Drought has hit our farm the last couple of years and we understand the impact when there is a shortage of water. Water and land are two of the most precious resources we have in agriculture and around the world. There’s a really great story when it comes to agriculture’s water and land use that is missing from the headlines.
In comparison to 5 billion of us with cell phones, there are 996 million head of cattle in the world in 2018, which has shrunk since 2014 (5).
While our outputs have grown, we are producing more meat and milk today using fewer animals, less land and less water, because we’ve made commitments to improve our efficiency.

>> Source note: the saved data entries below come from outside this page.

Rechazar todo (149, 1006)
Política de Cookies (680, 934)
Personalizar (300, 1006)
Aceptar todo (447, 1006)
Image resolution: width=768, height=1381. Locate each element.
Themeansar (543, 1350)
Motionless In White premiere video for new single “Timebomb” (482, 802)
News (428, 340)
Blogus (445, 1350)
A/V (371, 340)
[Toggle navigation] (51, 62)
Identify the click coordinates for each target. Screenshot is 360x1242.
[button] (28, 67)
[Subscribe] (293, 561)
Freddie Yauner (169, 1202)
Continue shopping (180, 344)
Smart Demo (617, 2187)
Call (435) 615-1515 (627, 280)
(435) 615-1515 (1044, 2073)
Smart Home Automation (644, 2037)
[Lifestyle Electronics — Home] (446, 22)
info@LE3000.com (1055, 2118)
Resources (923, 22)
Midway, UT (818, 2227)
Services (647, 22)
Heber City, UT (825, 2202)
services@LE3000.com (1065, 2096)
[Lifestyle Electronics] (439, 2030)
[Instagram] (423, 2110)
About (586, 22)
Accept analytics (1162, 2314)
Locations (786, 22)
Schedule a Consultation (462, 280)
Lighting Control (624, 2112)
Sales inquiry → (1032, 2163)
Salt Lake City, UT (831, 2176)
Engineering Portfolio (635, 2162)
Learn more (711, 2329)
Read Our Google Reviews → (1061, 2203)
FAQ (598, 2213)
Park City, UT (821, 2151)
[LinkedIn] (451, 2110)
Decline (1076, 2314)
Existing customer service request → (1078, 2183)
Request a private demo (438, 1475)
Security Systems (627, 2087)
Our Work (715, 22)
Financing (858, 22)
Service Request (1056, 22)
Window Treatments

Clean water is an active goal among farmers and ranchers.
In the US, dairy cow numbers fell from 12 million in 1970 to 9.4 million in 2018 (6,7), yet milk production per cow doubled in that time (from 9,751 to 22,941 pounds per year) (6,8).
Producing a gallon of milk uses 90% less land and 65% less water with a 63% smaller carbon footprint than in 1944 due to improvements made by farmers in cow comfort, health, nutrition, and breeding (9).
Using the land to grow food v parking lots
Now for land. Two thirds of agricultural land in the world is considered marginal and cannot grow a crop well but can be used to grow cows (10).
The only thing that can grow on pastureland is grass, native plants and…grazing livestock. Getting rid of livestock would not make use of the 70% of all agricultural land.
Why do we blame cows for taking up so much land that can’t be used for much of anything else, but in the US, it’s reported that 12,000 square miles are dedicated to just parking lots, roughly the size of Vermont and Connecticut combined (11)?
Look beyond the headlines, see the whole story
This post isn’t to sway you into eating more or less meat, but to show that there are two sides to every story. The examples above are only a few ways farmers and ranchers are working to be more environmentally friendly and efficient. Whether we grow crops or raise livestock, we care about our natural resources.
We know we have more work to do, but we have been working hard at being more efficient, changing, adapting, and being part of the solution.
There is always more to the story than the click-bait headlines. When you read or hear that livestock uses too much water, know that there are farmers and ranchers behind the scenes doing their best to save the planet too.
*You may have seen larger numbers often cited from other sources because they rely on averaged global data. There are other nations use more water than in the United States to raise livestock.